En 2015, Sara da Silva Santos qui vient d’une pratique de la peinture est en train de réfléchir à la matière qu’est la toile. Comment la toile pourrait-elle être utilisée autrement que comme un format défini et contraint par le châssis ? Le tissu l’intéresse pour son aspect modulable, extensible, transposable. Concours de circonstances, au même moment, elle loue un nouvel atelier dans un vieil immeuble dont le sol est pour ainsi dire impraticable. Elle réfléchit à le remplacer par un parquet flottant pour pouvoir optimiser son espace de travail. Ses réflexions de plasticienne sur la matière glissent progressivement de la toile au sol et vont lui permettre par le biais de différentes interventions de mettre la peinture en relation avec l’espace, la superficie et le volume. C’est ainsi que son intérêt se porte désormais sur le parquet. Un élément modulable, transportable qui ne se limite pas seulement à recevoir de la peinture, mais lui permet également de questionner un lieu, son architecture et sa fonction. Durant les études de Sara da Silva Santos, différents étapes vont se dérouler en fonction des jurys successifs de la HEAD – Genève qui se tiennent tous les six mois avant de trouver une forme déployée à l’échelle du CACY à l’automne 2018.
Première étape, en juin 2016, Sara da Silva Santos recouvre les 19 mètres carrés du sol de son atelier par un parquet flottant et le peint d’une grille rappelant la trame quadrillée de photoshop. Quelques couleurs s’immiscent toutefois librement dans la composition pour en rompre la stricte orthogonalité. Six mois plus tard, elle déplace les lattes du parquet pour couvrir la totalité du couloir qui mène de l’entrée à son atelier. La composition de base est alors scindée en deux et les vides laissés dans l’atelier sont comblés par de nouvelles lattes. Ces deux interventions – réalisées à la main – soulèvent des questions relatives à la peinture en se concentrant sur la surface et la composition avec un esprit parfois amusé qui offre quelques jeux illusionnistes. Mais elles interrogent également l’histoire du lieu : le parquet flambant neuf et parfaitement rectiligne réveille la décrépitude des murs qui ont vieilli et dont la peinture s’écaille. Si le parquet est la « star des revêtements intérieurs » comme le vendent certains marchands, le « premier prix » choisi par Sara n’a rien d’authentique, de chaleureux ou d’élégant. Il est fonctionnel avant tout. Sara da Silva Santos le déplace lors d’une troisième présentation dans une salle de la HEAD – Genève en le disposant verticalement, contre les murs. Visuellement, la peinture est présentée, sans retouche, ni ajouts, adossée aux murs, et conceptuellement, la surface de son atelier s’est déplacée dans une salle extérieure. Une quatrième et dernière présentation pour les jurys de fin d’études est à nouveau installée par terre, dans une salle de la HEAD – Genève, augmentée de matelas gonflables pour mieux recevoir le public qui est invité à écouter une pièce sonore.

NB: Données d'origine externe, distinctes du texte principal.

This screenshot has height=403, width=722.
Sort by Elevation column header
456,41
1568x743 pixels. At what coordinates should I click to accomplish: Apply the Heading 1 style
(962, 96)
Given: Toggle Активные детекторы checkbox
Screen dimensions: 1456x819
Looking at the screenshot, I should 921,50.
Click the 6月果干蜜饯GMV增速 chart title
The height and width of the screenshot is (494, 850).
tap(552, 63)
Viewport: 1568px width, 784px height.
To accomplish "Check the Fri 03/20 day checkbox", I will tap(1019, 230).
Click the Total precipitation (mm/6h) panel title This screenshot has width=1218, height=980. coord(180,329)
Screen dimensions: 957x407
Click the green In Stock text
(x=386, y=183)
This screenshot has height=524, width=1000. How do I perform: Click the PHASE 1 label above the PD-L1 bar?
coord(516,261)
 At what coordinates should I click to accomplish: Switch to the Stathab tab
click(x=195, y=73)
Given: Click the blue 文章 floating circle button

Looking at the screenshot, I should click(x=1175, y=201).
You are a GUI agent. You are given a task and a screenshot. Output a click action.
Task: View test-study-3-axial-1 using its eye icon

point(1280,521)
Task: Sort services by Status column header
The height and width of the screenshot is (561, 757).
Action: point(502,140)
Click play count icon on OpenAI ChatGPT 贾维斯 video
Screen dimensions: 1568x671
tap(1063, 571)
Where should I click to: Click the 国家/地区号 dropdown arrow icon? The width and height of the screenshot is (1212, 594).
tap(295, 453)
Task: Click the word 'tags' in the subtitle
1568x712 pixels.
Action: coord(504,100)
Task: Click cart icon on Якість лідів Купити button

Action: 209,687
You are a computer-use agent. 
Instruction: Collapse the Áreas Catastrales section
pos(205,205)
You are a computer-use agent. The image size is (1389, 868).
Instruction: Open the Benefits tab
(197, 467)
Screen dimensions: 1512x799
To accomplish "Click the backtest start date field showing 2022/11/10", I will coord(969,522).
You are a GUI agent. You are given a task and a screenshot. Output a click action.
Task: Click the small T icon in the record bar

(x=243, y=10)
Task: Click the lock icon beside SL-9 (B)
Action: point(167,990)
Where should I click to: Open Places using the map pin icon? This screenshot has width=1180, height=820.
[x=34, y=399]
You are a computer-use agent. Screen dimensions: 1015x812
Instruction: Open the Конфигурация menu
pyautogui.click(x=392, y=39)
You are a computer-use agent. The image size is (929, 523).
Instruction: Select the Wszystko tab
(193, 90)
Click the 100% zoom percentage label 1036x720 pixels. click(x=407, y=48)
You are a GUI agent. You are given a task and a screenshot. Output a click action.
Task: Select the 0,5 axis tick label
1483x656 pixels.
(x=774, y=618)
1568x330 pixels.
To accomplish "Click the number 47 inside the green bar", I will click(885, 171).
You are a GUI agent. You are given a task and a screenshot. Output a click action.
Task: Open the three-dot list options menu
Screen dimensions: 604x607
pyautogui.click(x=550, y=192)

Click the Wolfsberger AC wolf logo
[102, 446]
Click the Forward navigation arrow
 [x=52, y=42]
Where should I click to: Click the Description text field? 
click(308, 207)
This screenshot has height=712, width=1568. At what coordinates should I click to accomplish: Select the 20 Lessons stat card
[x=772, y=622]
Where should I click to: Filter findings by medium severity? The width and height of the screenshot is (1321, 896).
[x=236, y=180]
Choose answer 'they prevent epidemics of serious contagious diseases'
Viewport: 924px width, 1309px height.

Enfin, dans lagoa rasa, autrement dit la cinquième étape du projet, Sara da Silva Santos a intégré les mètres carrés de son atelier dans les 160 mètres carrés de la surface mise à sa disposition au CACY. Le Centre d’art prend des airs domestiques avec un parquet recouvrant la pierre historique du bâtiment et le regardeur déambule dans l’œuvre. En immersion, il peut percevoir les strates progressives d’une peinture qui ne cesse de s’étendre en fonction de ses lieux de présentation.